Ruken İpek Dağlar o öğrencilerden sadece biriydi. Onun “İlk günden beri uyuyamıyorum. Çıkabilenler özel araçla çıktı. Tahliye edilirsek daha güvenli olur diye düşündük. Harkiv’den iki otobüsün çıktığını söylediler ama Harkiv’e iki saat uzaktayız. Poltava’dayız. Belki buraya da gelirler ya da bize otobüs ayarlarlar diye bekledik ama olmadı” sözleri Türkiye’nin Ukrayna’dan vatandaşlarını tahliyede yaşadığı sıkıntının acı tablosuydu aslında.
Gelelim bugüne:
Çatışmaların ortasında Türkiye’nin vatandaşlarını Ukrayna’dan tahliye operasyonu sürüyor. Dışişleri Bakanı Mevlüt Çavuşoğlu, Ukrayna’dan bugüne kadar tahliye edilen Türk vatandaşlarının sayısını Twitter hesabından 15 bin 196 olarak duyurdu. Bu tahliye operasyonunun “hassas bir planlama” dahilinde yapıldığını biliyoruz.
Yine de bu hassas planlama, diplomaside “mekik üstüne mekik” dokuma iddiasında olan Türkiye’nin vatandaşlarını Ukrayna’dan tahliye etmekte geç kalmasını haklı göstermiyor.
Türkiye’nin “Bize bir şey olmaz” havasından çıkıp, uyarı ya da öngörü nereden gelirse gelsin her türlü senaryoya hazırlıklı olması gerekiyor.
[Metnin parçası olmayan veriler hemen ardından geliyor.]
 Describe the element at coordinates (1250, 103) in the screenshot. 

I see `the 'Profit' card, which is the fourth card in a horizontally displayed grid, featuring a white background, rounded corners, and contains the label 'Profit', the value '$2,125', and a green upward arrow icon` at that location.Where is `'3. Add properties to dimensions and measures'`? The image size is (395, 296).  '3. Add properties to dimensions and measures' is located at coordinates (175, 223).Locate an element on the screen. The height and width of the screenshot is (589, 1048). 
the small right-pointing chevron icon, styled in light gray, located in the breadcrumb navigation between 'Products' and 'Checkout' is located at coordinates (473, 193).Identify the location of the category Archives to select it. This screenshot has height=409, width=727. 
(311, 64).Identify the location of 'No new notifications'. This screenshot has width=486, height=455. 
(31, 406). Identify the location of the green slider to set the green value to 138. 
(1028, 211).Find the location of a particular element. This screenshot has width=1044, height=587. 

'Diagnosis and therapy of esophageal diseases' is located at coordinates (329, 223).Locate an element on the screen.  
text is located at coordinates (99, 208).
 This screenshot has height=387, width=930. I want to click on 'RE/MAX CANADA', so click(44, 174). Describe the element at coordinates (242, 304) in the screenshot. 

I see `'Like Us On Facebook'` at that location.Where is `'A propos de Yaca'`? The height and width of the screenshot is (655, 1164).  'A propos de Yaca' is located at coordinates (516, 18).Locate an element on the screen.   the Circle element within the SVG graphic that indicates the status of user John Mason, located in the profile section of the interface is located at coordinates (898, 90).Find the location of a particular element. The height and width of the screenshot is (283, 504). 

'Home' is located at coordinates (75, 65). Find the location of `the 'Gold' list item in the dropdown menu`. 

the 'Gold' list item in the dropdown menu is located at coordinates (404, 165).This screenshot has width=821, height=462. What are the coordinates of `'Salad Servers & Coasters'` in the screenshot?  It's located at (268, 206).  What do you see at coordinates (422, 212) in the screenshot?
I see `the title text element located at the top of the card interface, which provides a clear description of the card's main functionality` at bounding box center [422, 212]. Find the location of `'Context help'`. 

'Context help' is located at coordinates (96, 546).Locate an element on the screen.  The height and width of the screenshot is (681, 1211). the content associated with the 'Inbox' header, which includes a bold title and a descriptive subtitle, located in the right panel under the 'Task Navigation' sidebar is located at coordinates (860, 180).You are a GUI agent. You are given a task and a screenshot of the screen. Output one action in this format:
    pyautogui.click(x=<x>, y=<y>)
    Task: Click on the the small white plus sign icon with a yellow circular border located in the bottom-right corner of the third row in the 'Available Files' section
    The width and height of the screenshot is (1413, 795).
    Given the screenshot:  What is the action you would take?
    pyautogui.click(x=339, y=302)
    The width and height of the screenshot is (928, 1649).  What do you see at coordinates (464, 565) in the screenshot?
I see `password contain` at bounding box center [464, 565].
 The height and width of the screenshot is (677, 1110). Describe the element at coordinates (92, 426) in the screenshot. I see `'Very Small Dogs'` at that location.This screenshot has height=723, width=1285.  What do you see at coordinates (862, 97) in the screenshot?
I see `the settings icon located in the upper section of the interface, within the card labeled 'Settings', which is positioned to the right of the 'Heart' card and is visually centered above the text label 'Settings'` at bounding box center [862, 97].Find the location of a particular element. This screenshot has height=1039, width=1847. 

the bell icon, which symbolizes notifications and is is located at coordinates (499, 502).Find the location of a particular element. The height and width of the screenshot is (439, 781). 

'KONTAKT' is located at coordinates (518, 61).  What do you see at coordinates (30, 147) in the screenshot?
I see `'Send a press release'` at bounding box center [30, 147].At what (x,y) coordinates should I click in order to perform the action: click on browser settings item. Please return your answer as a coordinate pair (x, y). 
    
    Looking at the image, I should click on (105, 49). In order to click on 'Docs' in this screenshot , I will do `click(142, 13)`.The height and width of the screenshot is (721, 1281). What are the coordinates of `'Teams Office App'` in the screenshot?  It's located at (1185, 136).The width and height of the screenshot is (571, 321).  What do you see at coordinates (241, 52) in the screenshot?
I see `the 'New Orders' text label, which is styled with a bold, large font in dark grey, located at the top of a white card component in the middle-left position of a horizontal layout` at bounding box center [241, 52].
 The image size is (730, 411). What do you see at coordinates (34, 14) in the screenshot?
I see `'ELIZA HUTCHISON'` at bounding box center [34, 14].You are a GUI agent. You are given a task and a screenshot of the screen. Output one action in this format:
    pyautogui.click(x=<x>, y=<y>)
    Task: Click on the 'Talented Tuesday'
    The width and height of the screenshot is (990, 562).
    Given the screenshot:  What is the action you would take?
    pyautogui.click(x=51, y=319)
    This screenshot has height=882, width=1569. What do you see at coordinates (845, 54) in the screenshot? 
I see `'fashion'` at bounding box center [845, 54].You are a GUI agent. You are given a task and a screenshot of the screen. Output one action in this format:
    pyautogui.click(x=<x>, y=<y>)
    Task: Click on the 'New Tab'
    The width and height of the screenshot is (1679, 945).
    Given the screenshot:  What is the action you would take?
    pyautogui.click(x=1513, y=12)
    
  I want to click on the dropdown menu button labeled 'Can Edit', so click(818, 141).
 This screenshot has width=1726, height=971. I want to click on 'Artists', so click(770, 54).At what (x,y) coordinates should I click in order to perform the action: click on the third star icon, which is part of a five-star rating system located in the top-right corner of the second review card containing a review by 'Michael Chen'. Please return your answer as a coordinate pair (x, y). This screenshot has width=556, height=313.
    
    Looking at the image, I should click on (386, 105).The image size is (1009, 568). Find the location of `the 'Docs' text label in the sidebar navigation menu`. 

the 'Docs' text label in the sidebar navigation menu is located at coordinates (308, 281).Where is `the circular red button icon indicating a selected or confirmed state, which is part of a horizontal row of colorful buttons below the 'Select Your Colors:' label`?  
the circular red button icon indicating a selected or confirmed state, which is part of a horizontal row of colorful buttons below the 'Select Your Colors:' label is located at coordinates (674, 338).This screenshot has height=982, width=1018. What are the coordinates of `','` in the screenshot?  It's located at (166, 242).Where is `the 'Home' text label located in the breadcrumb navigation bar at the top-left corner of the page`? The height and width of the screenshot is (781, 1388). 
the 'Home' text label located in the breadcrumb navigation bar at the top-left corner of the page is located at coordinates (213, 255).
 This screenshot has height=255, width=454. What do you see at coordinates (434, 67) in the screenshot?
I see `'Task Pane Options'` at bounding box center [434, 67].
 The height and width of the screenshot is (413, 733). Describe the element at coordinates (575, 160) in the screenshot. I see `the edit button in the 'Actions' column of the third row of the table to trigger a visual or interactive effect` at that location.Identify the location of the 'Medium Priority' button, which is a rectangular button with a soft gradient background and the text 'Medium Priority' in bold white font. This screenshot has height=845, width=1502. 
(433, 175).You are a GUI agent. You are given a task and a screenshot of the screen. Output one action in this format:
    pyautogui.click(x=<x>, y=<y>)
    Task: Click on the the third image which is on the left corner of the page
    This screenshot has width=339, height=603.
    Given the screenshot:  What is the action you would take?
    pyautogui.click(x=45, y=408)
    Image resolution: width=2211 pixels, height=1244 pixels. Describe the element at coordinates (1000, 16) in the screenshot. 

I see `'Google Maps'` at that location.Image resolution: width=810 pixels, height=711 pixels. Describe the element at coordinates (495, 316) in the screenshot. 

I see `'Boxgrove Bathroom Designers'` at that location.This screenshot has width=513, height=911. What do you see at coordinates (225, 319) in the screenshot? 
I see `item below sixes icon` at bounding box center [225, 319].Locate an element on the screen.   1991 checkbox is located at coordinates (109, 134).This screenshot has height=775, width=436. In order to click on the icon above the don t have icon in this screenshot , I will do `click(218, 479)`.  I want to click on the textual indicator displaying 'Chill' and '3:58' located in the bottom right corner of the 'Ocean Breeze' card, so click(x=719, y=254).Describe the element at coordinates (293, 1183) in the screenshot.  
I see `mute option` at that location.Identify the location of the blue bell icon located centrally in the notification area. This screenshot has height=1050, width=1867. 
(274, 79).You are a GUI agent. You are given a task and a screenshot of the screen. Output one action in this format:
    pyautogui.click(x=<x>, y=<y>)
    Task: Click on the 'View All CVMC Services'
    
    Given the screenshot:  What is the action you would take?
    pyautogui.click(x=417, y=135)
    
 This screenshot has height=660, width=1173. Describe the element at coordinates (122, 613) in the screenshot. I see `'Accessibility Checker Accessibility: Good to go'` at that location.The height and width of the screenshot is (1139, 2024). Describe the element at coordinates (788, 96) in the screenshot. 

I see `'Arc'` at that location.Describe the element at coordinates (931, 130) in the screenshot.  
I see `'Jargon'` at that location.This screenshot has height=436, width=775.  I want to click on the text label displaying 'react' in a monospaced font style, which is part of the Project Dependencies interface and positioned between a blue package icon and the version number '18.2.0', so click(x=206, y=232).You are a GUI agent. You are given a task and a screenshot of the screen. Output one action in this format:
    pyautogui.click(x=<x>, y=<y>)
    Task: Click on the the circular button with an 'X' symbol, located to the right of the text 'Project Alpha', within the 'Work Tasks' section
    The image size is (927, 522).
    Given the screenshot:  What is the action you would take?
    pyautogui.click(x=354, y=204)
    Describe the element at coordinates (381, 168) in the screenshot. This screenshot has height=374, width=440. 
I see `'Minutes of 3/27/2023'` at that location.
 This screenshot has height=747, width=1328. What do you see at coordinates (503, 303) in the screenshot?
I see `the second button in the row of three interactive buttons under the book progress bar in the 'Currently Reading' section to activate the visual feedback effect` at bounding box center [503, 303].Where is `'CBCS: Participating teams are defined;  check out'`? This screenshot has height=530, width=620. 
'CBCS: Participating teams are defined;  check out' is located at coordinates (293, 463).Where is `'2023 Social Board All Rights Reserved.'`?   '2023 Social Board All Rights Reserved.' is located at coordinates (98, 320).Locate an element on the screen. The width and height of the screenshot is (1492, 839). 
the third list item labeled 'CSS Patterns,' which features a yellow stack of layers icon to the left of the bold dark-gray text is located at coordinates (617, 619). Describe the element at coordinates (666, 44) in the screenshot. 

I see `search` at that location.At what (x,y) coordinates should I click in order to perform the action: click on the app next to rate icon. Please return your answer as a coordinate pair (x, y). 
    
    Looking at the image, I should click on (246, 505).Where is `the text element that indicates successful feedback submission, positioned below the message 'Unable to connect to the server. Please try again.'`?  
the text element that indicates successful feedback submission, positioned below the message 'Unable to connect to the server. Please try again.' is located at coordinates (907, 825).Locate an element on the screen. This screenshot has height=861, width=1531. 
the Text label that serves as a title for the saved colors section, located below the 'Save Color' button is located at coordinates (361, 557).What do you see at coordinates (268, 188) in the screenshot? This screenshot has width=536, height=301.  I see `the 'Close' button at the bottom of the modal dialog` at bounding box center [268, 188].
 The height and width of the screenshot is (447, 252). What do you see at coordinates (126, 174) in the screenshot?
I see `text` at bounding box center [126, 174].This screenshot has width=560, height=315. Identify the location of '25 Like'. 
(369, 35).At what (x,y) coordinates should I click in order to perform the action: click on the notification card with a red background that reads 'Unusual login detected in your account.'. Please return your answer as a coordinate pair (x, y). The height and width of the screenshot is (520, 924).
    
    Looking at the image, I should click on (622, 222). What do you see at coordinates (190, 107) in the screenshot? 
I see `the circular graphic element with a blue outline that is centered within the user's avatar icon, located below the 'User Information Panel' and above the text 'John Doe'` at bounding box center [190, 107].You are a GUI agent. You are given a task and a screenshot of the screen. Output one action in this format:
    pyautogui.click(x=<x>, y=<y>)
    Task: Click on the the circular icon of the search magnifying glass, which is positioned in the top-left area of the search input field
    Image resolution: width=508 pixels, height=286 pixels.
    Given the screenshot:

Böyle bir hazırlığın yapılmadığını Dışişleri Bakanı Çavuşoğlu’nun Moskova’nın hemen ardından gittiği Ukrayna-Lviv’de Dışişleri Bakanı Dmitri Kuleba ile görüşmesinden sonraki açıklaması da açıkça gösteriyor:
“Mariupol’de 100’den fazla vatandaşımız mahsur kaldı. Çatışmalar sürüyor. İnsani koridor açılmamasından Ukrayna Rusya’yı, Rusya da Ukrayna’yı suçluyor. Ama biz Ukrayna’nın diğer bölgelerindeki vatandaşlarımızın tahliyesinde Ukrayna’dan büyük destek gördük.”
Çavuşoğlu, Rusya’ya hiç sert çıkmıyor. Çıkmak istemiyor. Ama Rusya-Ukrayna savaşının 22. gününde Kanuni Sultan Süleyman Camisi’ndeki 30 Türk de dahil Mariupol’de yüzlerce Türk vatandaşı mahsur. Çavuşoğlu’nun ve Erdoğan’ın Rusya-Ukrayna savaşının çözümünde Türkiye’nin yürüttüğü “mekik diplomasi”nden Mariupol’deki vatandaşların da payını almaması çok tuhaf. Öyle tuhaf ki Çavuşoğlu, Kuleba’yla görüşmesinden sonra ateşkes umudunun arttığını duyurdu.
İnsanın aklına tuhaf tuhaf sorular gelse de, yanıt çok açık görünüyor:
Ukrayna olmadığına göre Mariupol’dekilerin tahliyesi için Türkiye’yi tutan Rusya o zaman.